[START]

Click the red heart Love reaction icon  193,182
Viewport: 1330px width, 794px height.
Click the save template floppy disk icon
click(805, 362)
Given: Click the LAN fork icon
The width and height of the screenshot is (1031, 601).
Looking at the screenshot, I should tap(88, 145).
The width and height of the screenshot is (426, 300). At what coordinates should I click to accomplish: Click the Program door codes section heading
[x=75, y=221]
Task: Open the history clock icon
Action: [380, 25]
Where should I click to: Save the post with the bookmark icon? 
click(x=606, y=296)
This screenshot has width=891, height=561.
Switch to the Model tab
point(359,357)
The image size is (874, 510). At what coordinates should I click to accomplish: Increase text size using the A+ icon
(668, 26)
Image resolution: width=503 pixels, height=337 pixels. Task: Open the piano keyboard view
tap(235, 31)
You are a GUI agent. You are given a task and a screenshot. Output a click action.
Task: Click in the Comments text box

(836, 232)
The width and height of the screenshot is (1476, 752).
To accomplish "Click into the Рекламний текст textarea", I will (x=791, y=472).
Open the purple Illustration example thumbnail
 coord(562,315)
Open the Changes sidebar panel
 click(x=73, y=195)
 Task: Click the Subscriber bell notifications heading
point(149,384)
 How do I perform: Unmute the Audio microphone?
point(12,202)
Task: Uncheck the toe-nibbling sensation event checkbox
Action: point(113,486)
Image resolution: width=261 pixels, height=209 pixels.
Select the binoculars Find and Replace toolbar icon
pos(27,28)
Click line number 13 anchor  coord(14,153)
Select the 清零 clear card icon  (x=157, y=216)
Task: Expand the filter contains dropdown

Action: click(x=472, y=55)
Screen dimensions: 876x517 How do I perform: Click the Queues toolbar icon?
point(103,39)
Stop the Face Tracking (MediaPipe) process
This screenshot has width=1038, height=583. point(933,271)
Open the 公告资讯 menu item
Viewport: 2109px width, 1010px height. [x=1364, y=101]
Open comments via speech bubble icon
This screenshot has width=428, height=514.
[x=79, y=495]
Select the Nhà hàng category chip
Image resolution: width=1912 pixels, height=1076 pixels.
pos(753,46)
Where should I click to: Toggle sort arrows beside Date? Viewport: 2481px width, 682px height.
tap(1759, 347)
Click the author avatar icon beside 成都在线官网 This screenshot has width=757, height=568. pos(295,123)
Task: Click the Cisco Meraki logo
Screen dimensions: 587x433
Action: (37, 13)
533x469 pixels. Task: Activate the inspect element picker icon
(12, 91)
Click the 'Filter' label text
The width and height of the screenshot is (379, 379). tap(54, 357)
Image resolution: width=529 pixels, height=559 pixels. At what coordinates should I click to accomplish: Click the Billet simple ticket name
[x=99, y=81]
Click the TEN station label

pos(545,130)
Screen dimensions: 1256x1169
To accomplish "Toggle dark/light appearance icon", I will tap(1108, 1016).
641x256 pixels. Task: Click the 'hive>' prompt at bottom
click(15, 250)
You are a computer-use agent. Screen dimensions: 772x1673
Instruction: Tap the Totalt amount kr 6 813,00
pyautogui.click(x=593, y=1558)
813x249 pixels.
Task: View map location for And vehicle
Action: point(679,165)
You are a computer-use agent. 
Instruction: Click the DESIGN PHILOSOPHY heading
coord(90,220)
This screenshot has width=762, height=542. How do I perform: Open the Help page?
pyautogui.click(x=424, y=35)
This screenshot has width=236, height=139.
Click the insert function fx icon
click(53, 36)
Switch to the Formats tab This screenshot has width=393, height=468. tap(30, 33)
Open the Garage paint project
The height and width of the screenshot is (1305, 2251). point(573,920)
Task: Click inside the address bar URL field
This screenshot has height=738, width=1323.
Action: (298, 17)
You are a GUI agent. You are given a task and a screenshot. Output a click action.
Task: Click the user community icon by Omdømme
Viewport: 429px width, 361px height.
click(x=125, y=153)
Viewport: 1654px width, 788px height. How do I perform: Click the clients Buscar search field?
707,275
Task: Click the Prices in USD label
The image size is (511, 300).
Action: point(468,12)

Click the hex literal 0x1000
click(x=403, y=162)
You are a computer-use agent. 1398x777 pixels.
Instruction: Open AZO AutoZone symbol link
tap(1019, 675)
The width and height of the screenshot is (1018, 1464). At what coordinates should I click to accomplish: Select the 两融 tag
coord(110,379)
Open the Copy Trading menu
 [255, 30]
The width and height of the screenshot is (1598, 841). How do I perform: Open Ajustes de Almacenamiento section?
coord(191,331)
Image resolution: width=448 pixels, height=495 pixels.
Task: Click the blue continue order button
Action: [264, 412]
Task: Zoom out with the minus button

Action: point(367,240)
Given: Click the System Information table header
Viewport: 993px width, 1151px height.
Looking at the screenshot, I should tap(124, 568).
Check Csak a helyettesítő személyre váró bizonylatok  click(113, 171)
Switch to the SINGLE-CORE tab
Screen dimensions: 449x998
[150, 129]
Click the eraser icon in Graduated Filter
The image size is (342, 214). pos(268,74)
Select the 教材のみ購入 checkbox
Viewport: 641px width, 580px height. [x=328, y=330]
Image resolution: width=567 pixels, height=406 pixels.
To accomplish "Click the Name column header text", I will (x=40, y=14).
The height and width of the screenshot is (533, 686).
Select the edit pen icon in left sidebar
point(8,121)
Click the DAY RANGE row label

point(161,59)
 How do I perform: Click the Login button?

[END]

Written problem: Can you copy out all of the items above, reproducing each one character for character?

Full answer:
Click the red heart Love reaction icon  193,182
Viewport: 1330px width, 794px height.
Click the save template floppy disk icon
click(805, 362)
Given: Click the LAN fork icon
The width and height of the screenshot is (1031, 601).
Looking at the screenshot, I should tap(88, 145).
The width and height of the screenshot is (426, 300). At what coordinates should I click to accomplish: Click the Program door codes section heading
[x=75, y=221]
Task: Open the history clock icon
Action: [380, 25]
Where should I click to: Save the post with the bookmark icon? 
click(x=606, y=296)
This screenshot has width=891, height=561.
Switch to the Model tab
point(359,357)
The image size is (874, 510). At what coordinates should I click to accomplish: Increase text size using the A+ icon
(668, 26)
Image resolution: width=503 pixels, height=337 pixels. Task: Open the piano keyboard view
tap(235, 31)
You are a GUI agent. You are given a task and a screenshot. Output a click action.
Task: Click in the Comments text box

(836, 232)
The width and height of the screenshot is (1476, 752).
To accomplish "Click into the Рекламний текст textarea", I will (x=791, y=472).
Open the purple Illustration example thumbnail
 coord(562,315)
Open the Changes sidebar panel
 click(x=73, y=195)
 Task: Click the Subscriber bell notifications heading
point(149,384)
 How do I perform: Unmute the Audio microphone?
point(12,202)
Task: Uncheck the toe-nibbling sensation event checkbox
Action: point(113,486)
Image resolution: width=261 pixels, height=209 pixels.
Select the binoculars Find and Replace toolbar icon
pos(27,28)
Click line number 13 anchor  coord(14,153)
Select the 清零 clear card icon  (x=157, y=216)
Task: Expand the filter contains dropdown

Action: click(x=472, y=55)
Screen dimensions: 876x517 How do I perform: Click the Queues toolbar icon?
point(103,39)
Stop the Face Tracking (MediaPipe) process
This screenshot has width=1038, height=583. point(933,271)
Open the 公告资讯 menu item
Viewport: 2109px width, 1010px height. [x=1364, y=101]
Open comments via speech bubble icon
This screenshot has width=428, height=514.
[x=79, y=495]
Select the Nhà hàng category chip
Image resolution: width=1912 pixels, height=1076 pixels.
pos(753,46)
Where should I click to: Toggle sort arrows beside Date? Viewport: 2481px width, 682px height.
tap(1759, 347)
Click the author avatar icon beside 成都在线官网 This screenshot has width=757, height=568. pos(295,123)
Task: Click the Cisco Meraki logo
Screen dimensions: 587x433
Action: (37, 13)
533x469 pixels. Task: Activate the inspect element picker icon
(12, 91)
Click the 'Filter' label text
The width and height of the screenshot is (379, 379). tap(54, 357)
Image resolution: width=529 pixels, height=559 pixels. At what coordinates should I click to accomplish: Click the Billet simple ticket name
[x=99, y=81]
Click the TEN station label

pos(545,130)
Screen dimensions: 1256x1169
To accomplish "Toggle dark/light appearance icon", I will tap(1108, 1016).
641x256 pixels. Task: Click the 'hive>' prompt at bottom
click(15, 250)
You are a computer-use agent. Screen dimensions: 772x1673
Instruction: Tap the Totalt amount kr 6 813,00
pyautogui.click(x=593, y=1558)
813x249 pixels.
Task: View map location for And vehicle
Action: point(679,165)
You are a computer-use agent. 
Instruction: Click the DESIGN PHILOSOPHY heading
coord(90,220)
This screenshot has width=762, height=542. How do I perform: Open the Help page?
pyautogui.click(x=424, y=35)
This screenshot has width=236, height=139.
Click the insert function fx icon
click(53, 36)
Switch to the Formats tab This screenshot has width=393, height=468. tap(30, 33)
Open the Garage paint project
The height and width of the screenshot is (1305, 2251). point(573,920)
Task: Click inside the address bar URL field
This screenshot has height=738, width=1323.
Action: (298, 17)
You are a GUI agent. You are given a task and a screenshot. Output a click action.
Task: Click the user community icon by Omdømme
Viewport: 429px width, 361px height.
click(x=125, y=153)
Viewport: 1654px width, 788px height. How do I perform: Click the clients Buscar search field?
707,275
Task: Click the Prices in USD label
The image size is (511, 300).
Action: point(468,12)

Click the hex literal 0x1000
click(x=403, y=162)
You are a computer-use agent. 1398x777 pixels.
Instruction: Open AZO AutoZone symbol link
tap(1019, 675)
The width and height of the screenshot is (1018, 1464). At what coordinates should I click to accomplish: Select the 两融 tag
coord(110,379)
Open the Copy Trading menu
 [255, 30]
The width and height of the screenshot is (1598, 841). How do I perform: Open Ajustes de Almacenamiento section?
coord(191,331)
Image resolution: width=448 pixels, height=495 pixels.
Task: Click the blue continue order button
Action: [264, 412]
Task: Zoom out with the minus button

Action: point(367,240)
Given: Click the System Information table header
Viewport: 993px width, 1151px height.
Looking at the screenshot, I should tap(124, 568).
Check Csak a helyettesítő személyre váró bizonylatok  click(113, 171)
Switch to the SINGLE-CORE tab
Screen dimensions: 449x998
[150, 129]
Click the eraser icon in Graduated Filter
The image size is (342, 214). pos(268,74)
Select the 教材のみ購入 checkbox
Viewport: 641px width, 580px height. [x=328, y=330]
Image resolution: width=567 pixels, height=406 pixels.
To accomplish "Click the Name column header text", I will (x=40, y=14).
The height and width of the screenshot is (533, 686).
Select the edit pen icon in left sidebar
point(8,121)
Click the DAY RANGE row label

point(161,59)
 How do I perform: Click the Login button?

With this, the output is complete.